Ramifications of Risk Measures in Implementing Quantitative Performance Assessment for the Proposed Radioactive Waste Repository at Yucca Mountain, Nevada, USA


*Address correspondence to S. Mohanty, Center for Nuclear Waste Regulatory Analyses, Southwest Research Institute®, 6220 Culebra Road, San Antonio, TX 78228, USA; smohanty@swri.org.

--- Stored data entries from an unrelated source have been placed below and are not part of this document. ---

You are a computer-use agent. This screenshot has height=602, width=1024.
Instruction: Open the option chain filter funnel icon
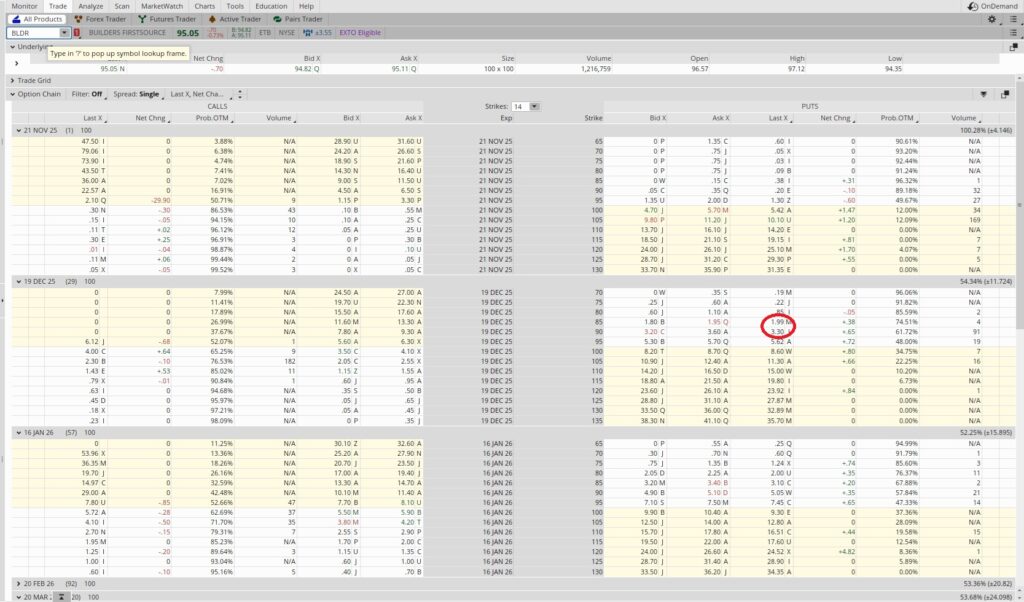[x=984, y=93]
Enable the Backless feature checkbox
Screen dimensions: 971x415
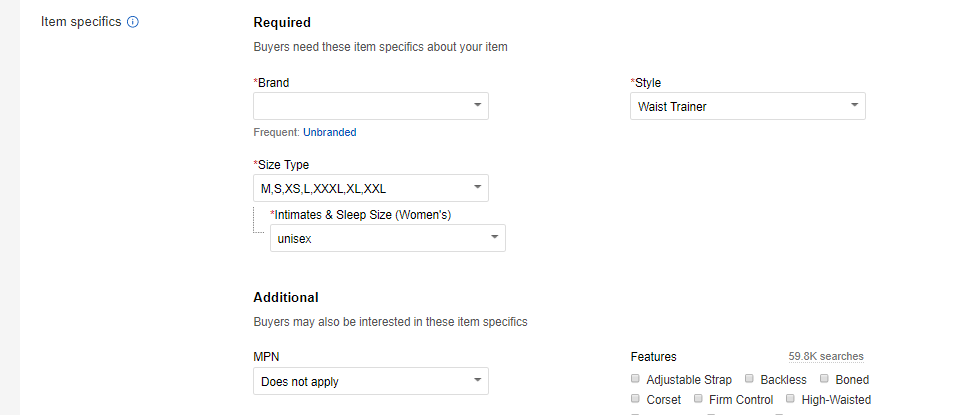tap(749, 378)
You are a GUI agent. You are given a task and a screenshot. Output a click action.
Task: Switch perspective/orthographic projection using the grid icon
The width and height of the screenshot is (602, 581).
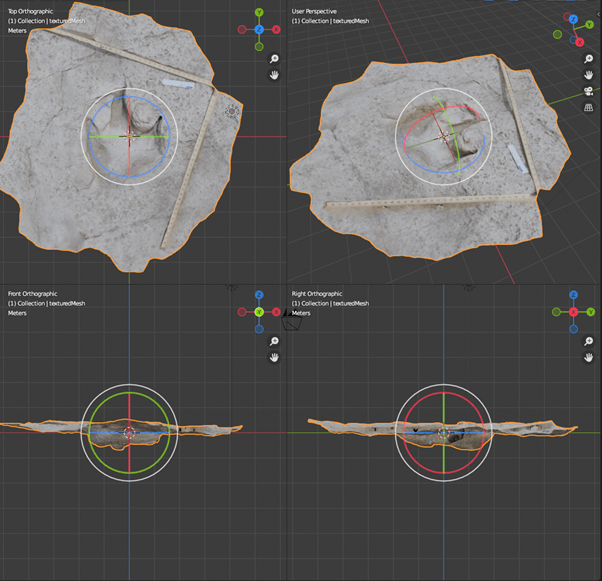point(590,109)
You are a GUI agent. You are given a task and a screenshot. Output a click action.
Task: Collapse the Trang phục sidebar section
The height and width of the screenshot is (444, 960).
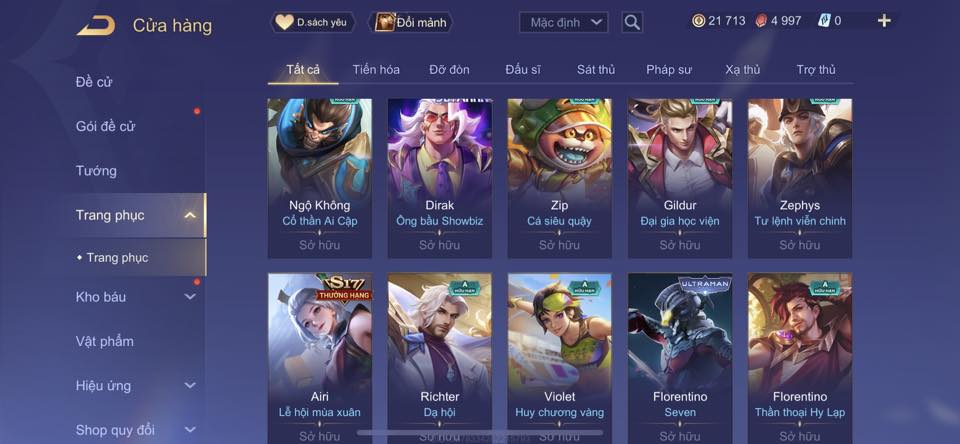190,215
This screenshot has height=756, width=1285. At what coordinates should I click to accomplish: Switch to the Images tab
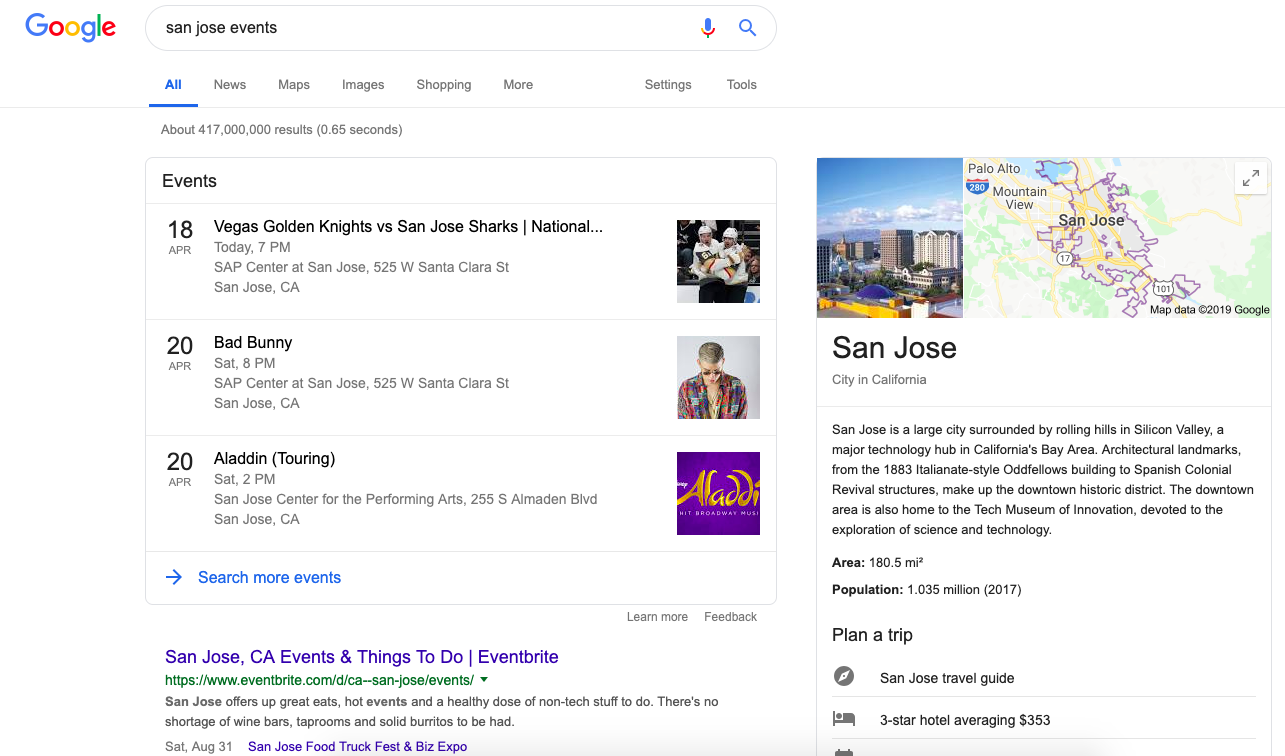[363, 85]
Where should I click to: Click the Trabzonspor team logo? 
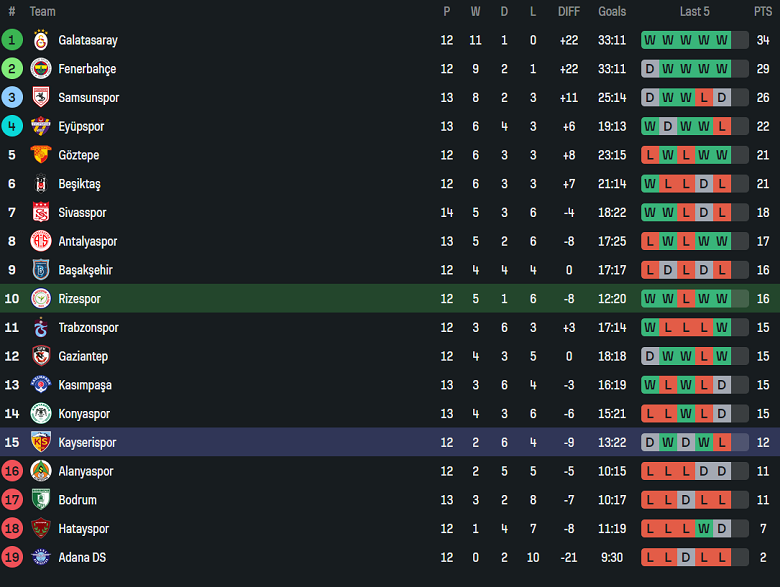coord(41,328)
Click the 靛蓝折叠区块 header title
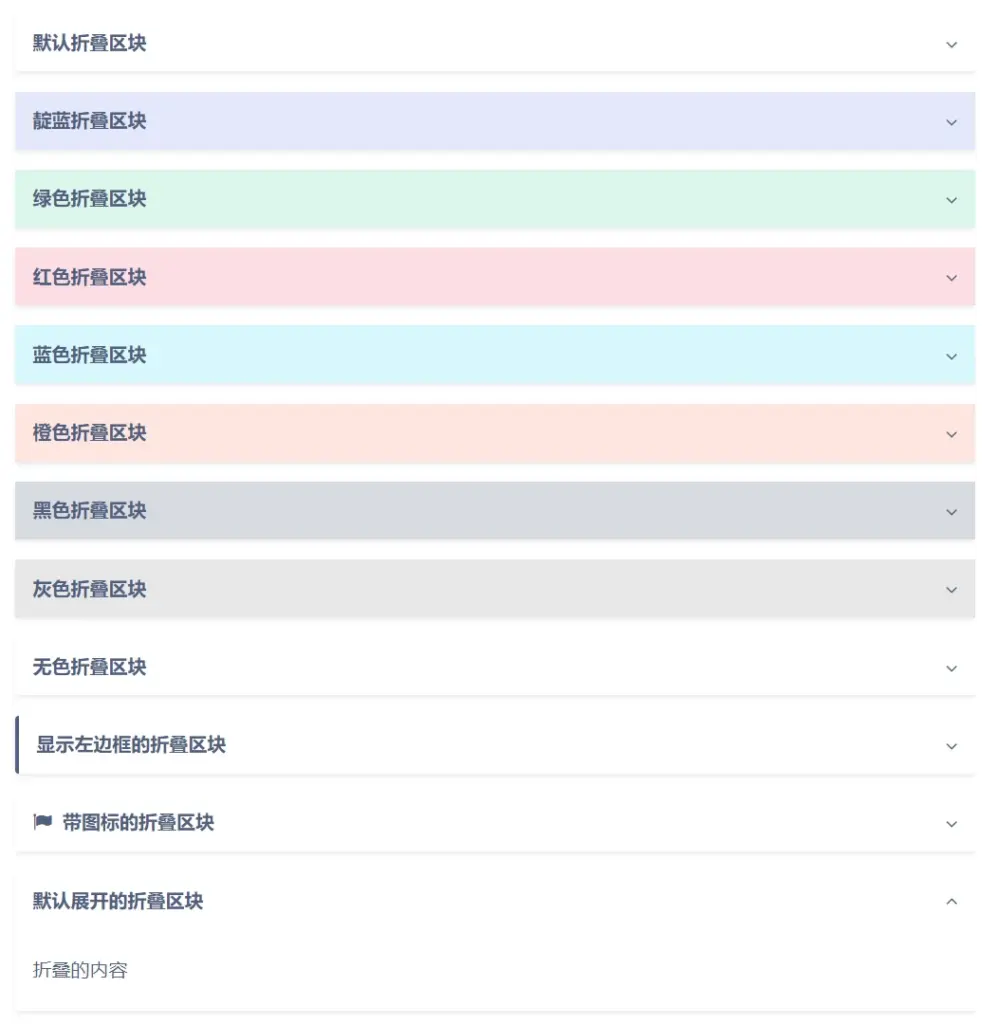995x1024 pixels. 89,121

As part of its preparation to review a potential license application from the U.S. Department of Energy (DOE), the U.S. Nuclear Regulatory Commission (NRC) is examining the performance of the proposed Yucca Mountain nuclear waste repository. In this regard, we evaluated postclosure repository performance using Monte Carlo analyses with an NRC-developed system model that has 950 input parameters, of which 330 are sampled to represent system uncertainties. The quantitative compliance criterion for dose was established by NRC to protect inhabitants who might be exposed to any releases from the repository. The NRC criterion limits the peak-of-the-mean dose, which in our analysis is estimated by averaging the potential exposure at any instant in time for all Monte Carlo realizations, and then determining the maximum value of the mean curve within 10,000 years, the compliance period. This procedure contrasts in important ways with a more common measure of risk based on the mean of the ensemble of peaks from each Monte Carlo realization. The NRC chose the former (peak-of-the-mean) because it more correctly represents the risk to an exposed individual. Procedures for calculating risk in the expected case of slow repository degradation differ from those for low-probability cases of disruption by external forces such as volcanism. We also explored the possibility of risk dilution (i.e., lower calculated risk) that could result from arbitrarily defining wide probability distributions for certain parameters. Finally, our sensitivity analyses to identify influential parameters used two approaches: (1) the ensemble of doses from each Monte Carlo realization at the time of the peak risk (i.e., peak-of-the-mean) and (2) the ensemble of peak doses calculated from each realization within 10,000 years. The latter measure appears to have more discriminatory power than the former for many parameters (based on the greater magnitude of the sensitivity coefficient), but can yield different rankings, especially for parameters that influence the timing of releases.